Lab 3

Analyzing Multiple Boxplots with StatCrunch 5.0

Back



Please note: Lab 3 is Due Tuesday, October 27th




Learning Objectives

  • How to calculate summary statistics with statcrunch
  • How to graph multiple boxplots on a single graph
  • How to analyse and interpret boxplots



Occupational Noise Exposure

Every year, approximately 30 million people in the United States are occupationally exposed to hazardous noise. Noise-related hearing loss has been listed as one of the most prevalent occupational health concerns in the United States for more than 25 years. Thousands of workers every year suffer from preventable hearing loss due to high workplace noise levels. Exposure to high levels of noise can cause permanent hearing loss. Loud noise can also create physical and psychological stress, reduce productivity, interfere with communication and concentration, and contribute to workplace accidents and injuries by making it difficult to hear warning signals. (Source: OSHA)

How loud is too loud?

Noise is measured in units of sound pressure levels called decibels, named after Alexander Graham Bell, using A-weighted sound levels (dBA). The A-weighted sound levels closely match the perception of loudness by the human ear. Decibels are measured on a logarithmic scale which means that a small change in the number of decibels results in a huge change in the amount of noise and the potential damage to a person's hearing. OSHA sets legal limits on noise exposure in the workplace. These limits are based on a worker's time weighted average over an 8 hour day. With noise, OSHA's permissible exposure limit (PEL) is 90 dBA for all workers for an 8 hour day. The National Institute for Occupational Safety and Health (NIOSH) has recommended that all worker exposures to noise should be controlled below a level equivalent to 85 dBA for eight hours to minimize occupational noise induced hearing loss. (Source: OSHA)

The Noisy Workplace

Assume you are the new manager at a cereal factory and have recently heard complaints about noise levels from some of the workers. You charge the quality control department with taking decibel readings at five different areas of the factory at different times of the day and week. The results of the data collection are listed in the table below (and on this spreadsheet). Use boxplots to initially explore the data and make recommendations about which factory areas workers must be provided with protective ear wear. Use NIOSH's recommendation that all worker exposures to noise be controlled below a level equivalent to 85 dBA for eight hours to minimize occupational noise induced hearing loss.

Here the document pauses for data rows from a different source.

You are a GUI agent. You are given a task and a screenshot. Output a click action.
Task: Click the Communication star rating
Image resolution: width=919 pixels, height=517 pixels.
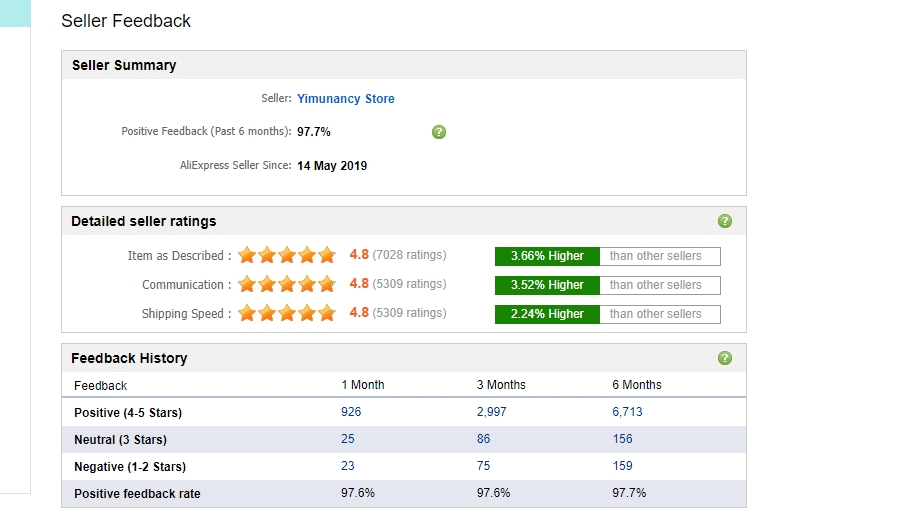tap(287, 285)
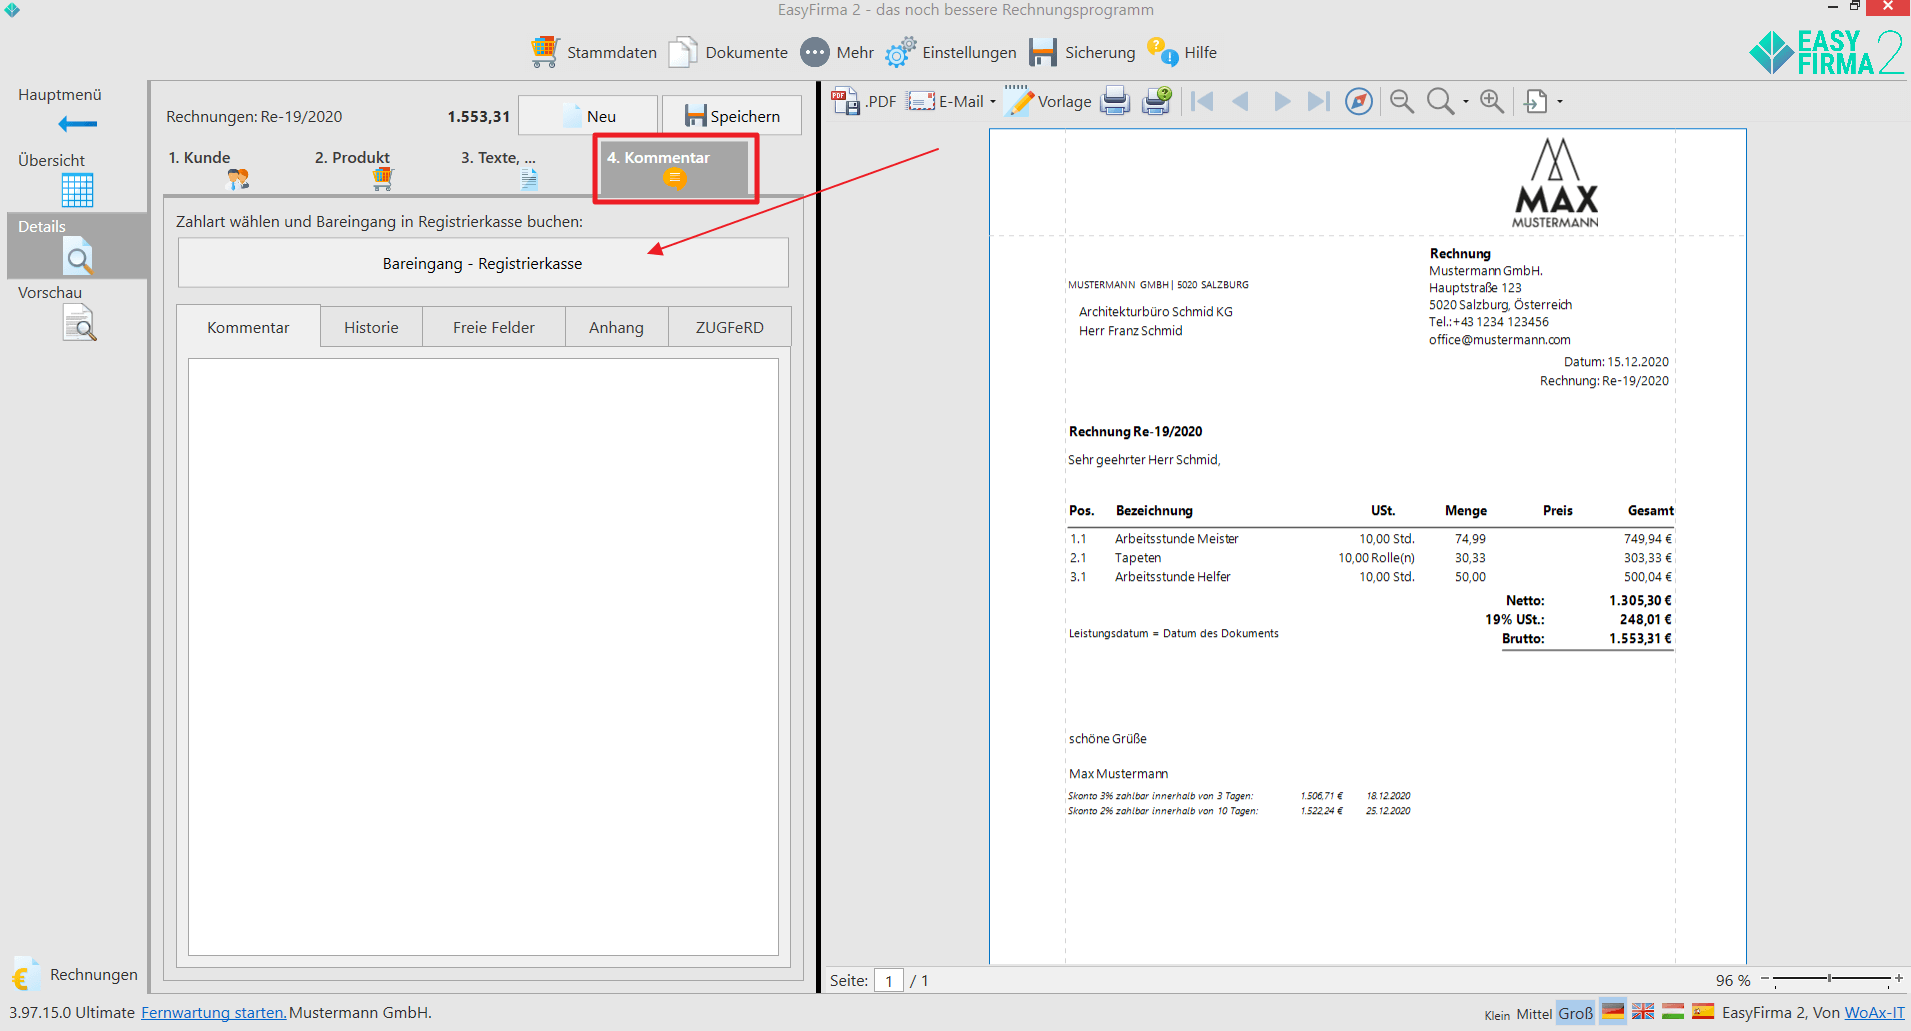Image resolution: width=1911 pixels, height=1031 pixels.
Task: Open the ZUGFeRD tab
Action: click(729, 328)
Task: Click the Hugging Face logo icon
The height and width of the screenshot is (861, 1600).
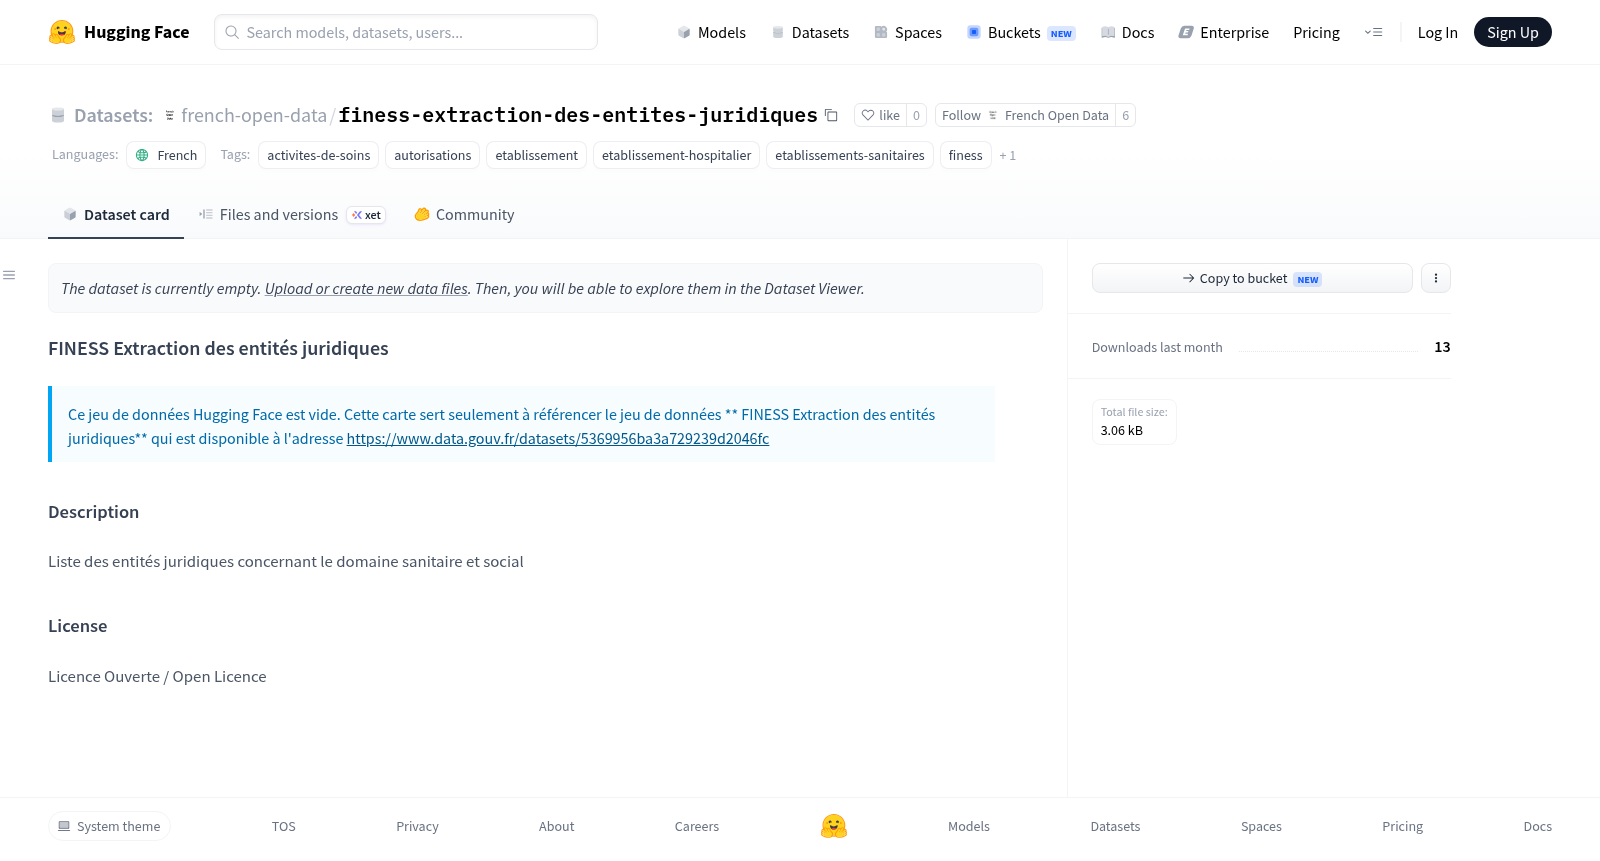Action: [x=62, y=32]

Area 1 Area 2 Area 3 Area 4 Area 5
30 64 100 25 59
12 75 59 15 63
35 57 78 30 81
65 59 97 20 110
24 23 84 61 65
59 16 64 56 112
68 77 53 34 132
57 78 59 22 145
82 57 89 24 163
61 32 88 21 120
32 52 94 32 84
45 78 66 52 99
83 59 57 14 105
56 55 62 10 68
44 55 64 33 75

In order to get full credit for Lab 3, your lab report should be only four pages long and include the following:
  1. Here is the lab cover sheet. Print this page and answer the questions on it.
  2. Page 2: This should be a statcrunch graph of all five boxplots on a single graph. Your graph must include a title with your name on it. Your graph must use fences and clearly indicate the location of outliers.
  3. Page 3: This page should be a printout of the summary statistics (generated from statcrunch) for each of the five areas of the factory.
  4. Page 4: This page be a typed, short paragraph explaining your recommendations about which factory areas workers must be provided with protective ear wear. Use NIOSH's recommendation that all worker exposures to noise be controlled below a level equivalent to 85 dBA for eight hours to minimize occupational noise induced hearing loss.

Source: OSHA







krusty o cereal box





The Five-Number Summary and Boxplots

A boxplot can be used to graphically represent the data set. These plots involve five specific values:
  1. The lowest value of the data set (i.e., minimum)
  2. Q1
  3. The median
  4. Q3
  5. The highest value of the data set (i.e., maximum)
These values are called a five-number summary of the data set.

A boxplot (or box-and-whisker plot) is a graph of a data set obtained by drawing a horizontal line from the minimum data value to Q1, drawing a horizontal line from Q3 to the maximum data value, and drawing a box whose vertical sides pass through Q1 and Q3 with a vertical line inside the box passing through the median or Q2.

Boxplot Example

The number of meteorites found in 10 states of the United States is

89, 47, 164, 296, 30, 215, 138, 78, 48, 39.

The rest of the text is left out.